Task requirements> Below are the records; give the number of lines in them that include the word "Customer", and nothing more.

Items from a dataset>
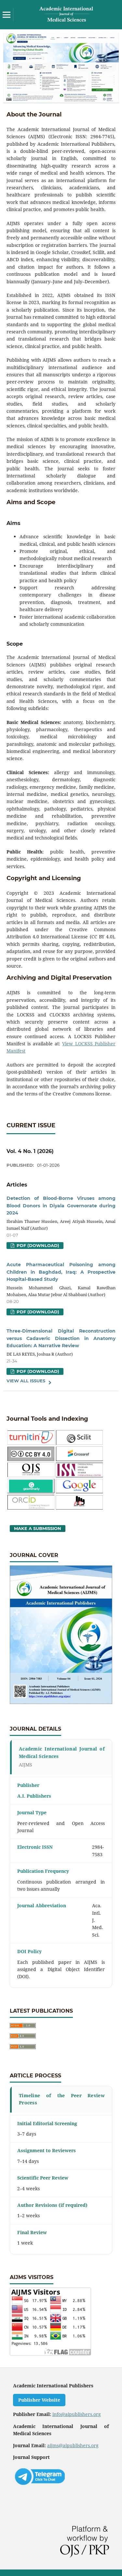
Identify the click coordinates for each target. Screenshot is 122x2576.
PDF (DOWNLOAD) (37, 1245)
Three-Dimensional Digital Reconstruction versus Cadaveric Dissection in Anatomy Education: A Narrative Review (61, 1338)
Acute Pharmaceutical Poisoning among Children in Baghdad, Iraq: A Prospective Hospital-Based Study (61, 1272)
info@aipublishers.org (76, 2414)
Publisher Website (39, 2400)
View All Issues (26, 1380)
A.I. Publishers (34, 1796)
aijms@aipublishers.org (73, 2445)
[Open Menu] (6, 14)
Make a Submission (37, 1528)
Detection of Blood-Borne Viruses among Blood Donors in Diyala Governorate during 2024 (61, 1205)
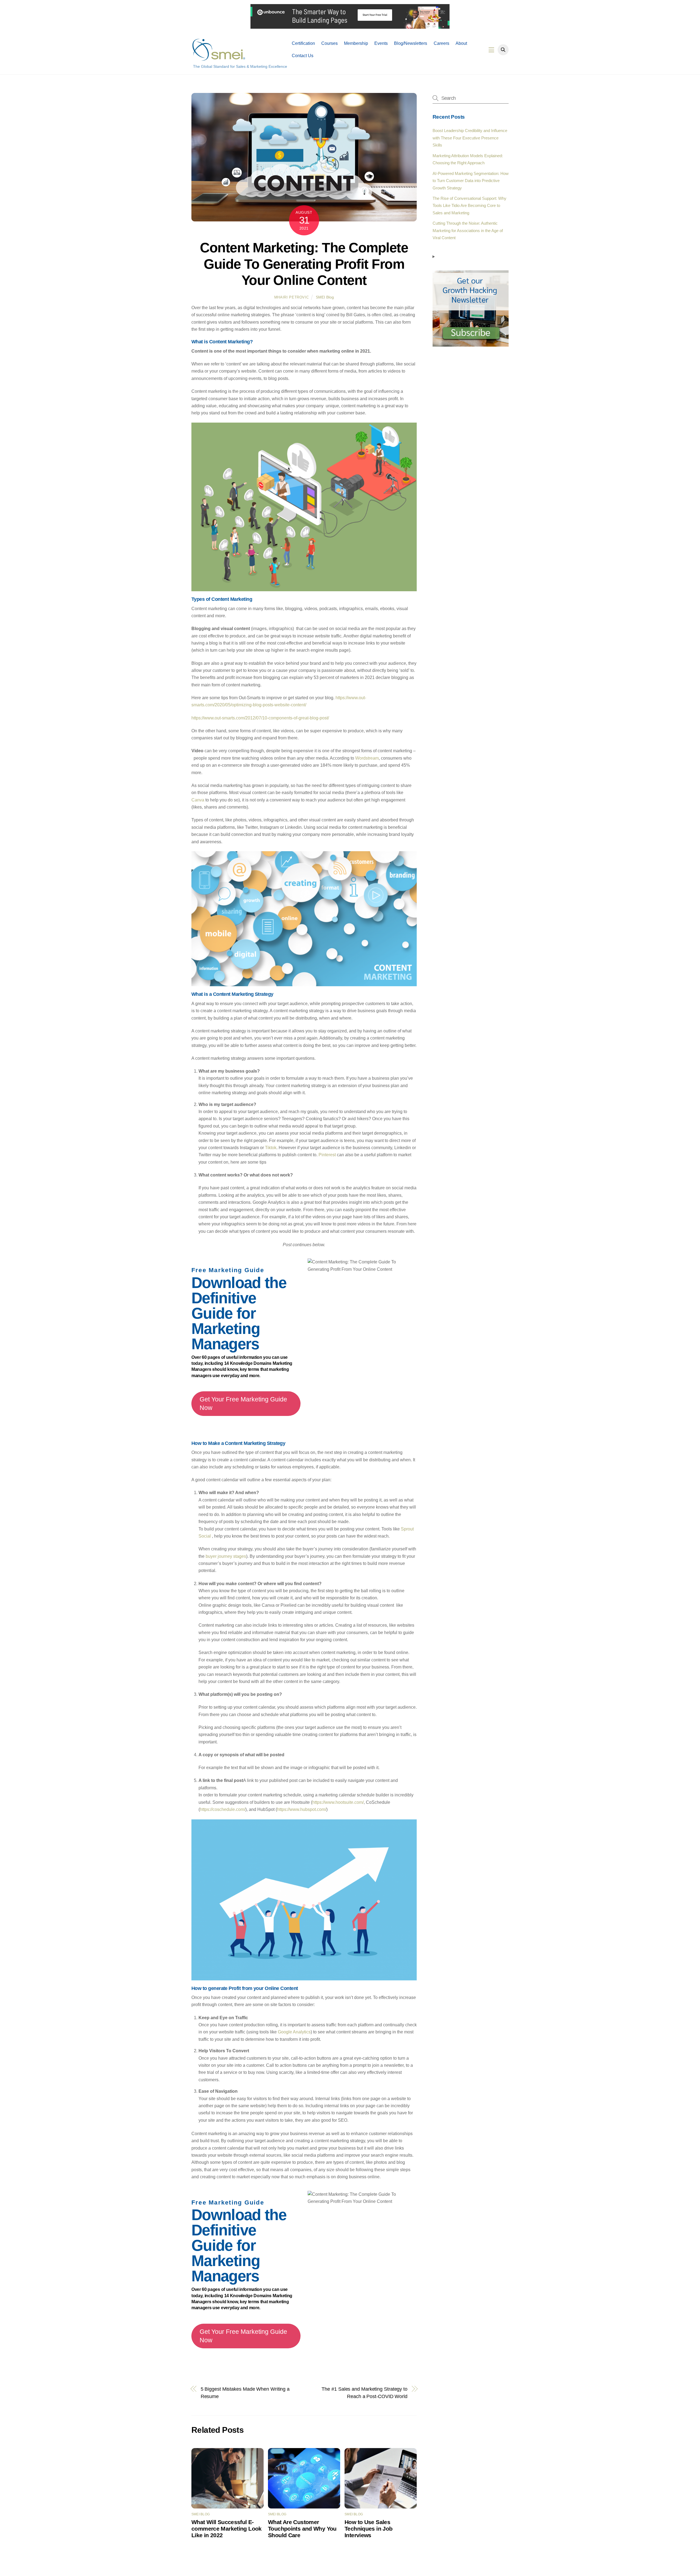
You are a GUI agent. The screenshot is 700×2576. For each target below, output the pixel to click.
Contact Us (302, 55)
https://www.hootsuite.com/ (338, 1802)
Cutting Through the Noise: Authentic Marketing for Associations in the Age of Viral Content (468, 230)
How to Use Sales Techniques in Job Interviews (368, 2528)
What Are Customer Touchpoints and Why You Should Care (302, 2528)
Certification (303, 43)
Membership (356, 43)
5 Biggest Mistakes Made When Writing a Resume (245, 2392)
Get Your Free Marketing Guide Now (243, 1403)
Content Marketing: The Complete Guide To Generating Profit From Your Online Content (304, 264)
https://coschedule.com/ (222, 1809)
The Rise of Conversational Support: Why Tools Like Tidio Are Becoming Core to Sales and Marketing (469, 205)
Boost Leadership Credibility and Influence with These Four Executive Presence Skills (470, 137)
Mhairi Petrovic (291, 297)
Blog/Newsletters (410, 43)
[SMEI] (218, 58)
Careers (441, 43)
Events (381, 43)
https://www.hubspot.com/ (301, 1809)
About (461, 43)
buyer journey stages (226, 1556)
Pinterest (328, 1154)
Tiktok (270, 1147)
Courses (329, 43)
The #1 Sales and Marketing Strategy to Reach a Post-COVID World (364, 2392)
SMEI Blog (325, 297)
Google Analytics (294, 2032)
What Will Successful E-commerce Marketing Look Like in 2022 (226, 2528)
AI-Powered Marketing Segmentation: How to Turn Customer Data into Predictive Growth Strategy (471, 180)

Task output> 2